Lab 4: ML Operations
caution
You are viewing this lab from the handbook. This lab is meant to be loaded as Cloud Shell tutorial. Please see the labs section on how to do so.
In this lab, we will build a machine learning model to assess, in real-time, whether incoming transactions are fraudulent or legitimate. Using Vertex AI Pipelines (based on Kubeflow), we will streamline the end-to-end ML workflow, from data preprocessing to model deployment, ensuring scalability and efficiency in fraud detection.

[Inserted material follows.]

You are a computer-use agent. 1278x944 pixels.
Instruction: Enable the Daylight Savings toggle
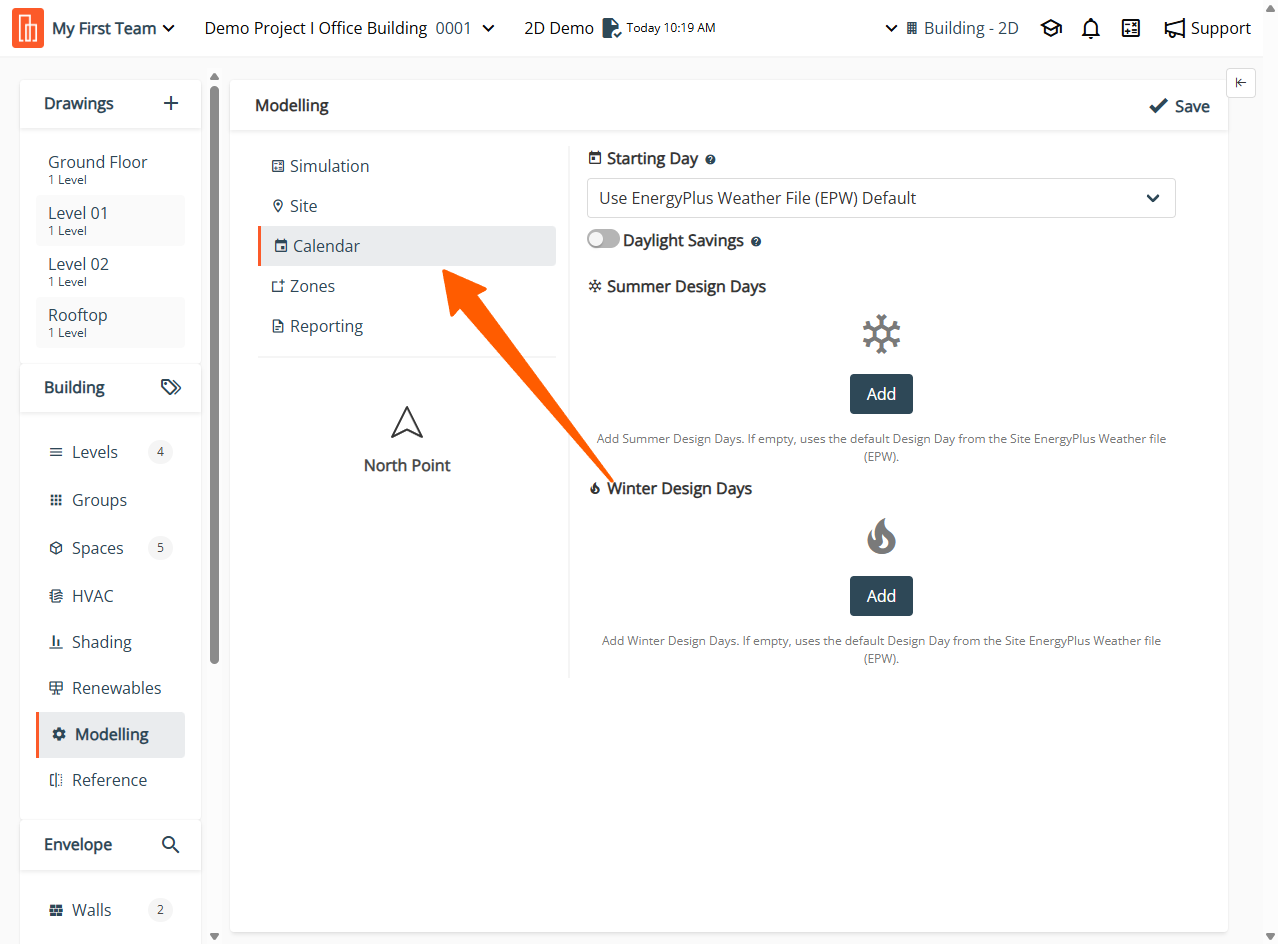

In Vertex AI, custom containers allow you to define and package your own execution environment for machine learning workflows. To store custom container images, create a repository in artifact registry:
gcloud artifacts repositories create bootkon --repository-format=docker --location=us-central1
Let us create two container images, one for training and one for serving predictions.
The training container is comprised of the following files. Please have a look at them:
train/Dockerfile
: Executes the training script.train/train.py
: Downloads the data set from BigQuery, trains a machine learning model, and uploads the model to Cloud Storage.
The serving container image is comprised of the following files:
predict/Dockerfile
: Executes the serving script to answer requests.predict/predict.py
: Downloads the model from Cloud Storage, loads it, and answers predictions on port8080
.
We can create the container images using Cloud Build, which allows you to build a Docker image using just a Dockerfile. The next command builds the image in Cloud Build and pushes it to Artifact Registry:
(cd src/ml/train && gcloud builds submit --region=us-central1 --tag=us-central1-docker.pkg.dev/<PROJECT_ID>/bootkon/bootkon-train:latest --quiet)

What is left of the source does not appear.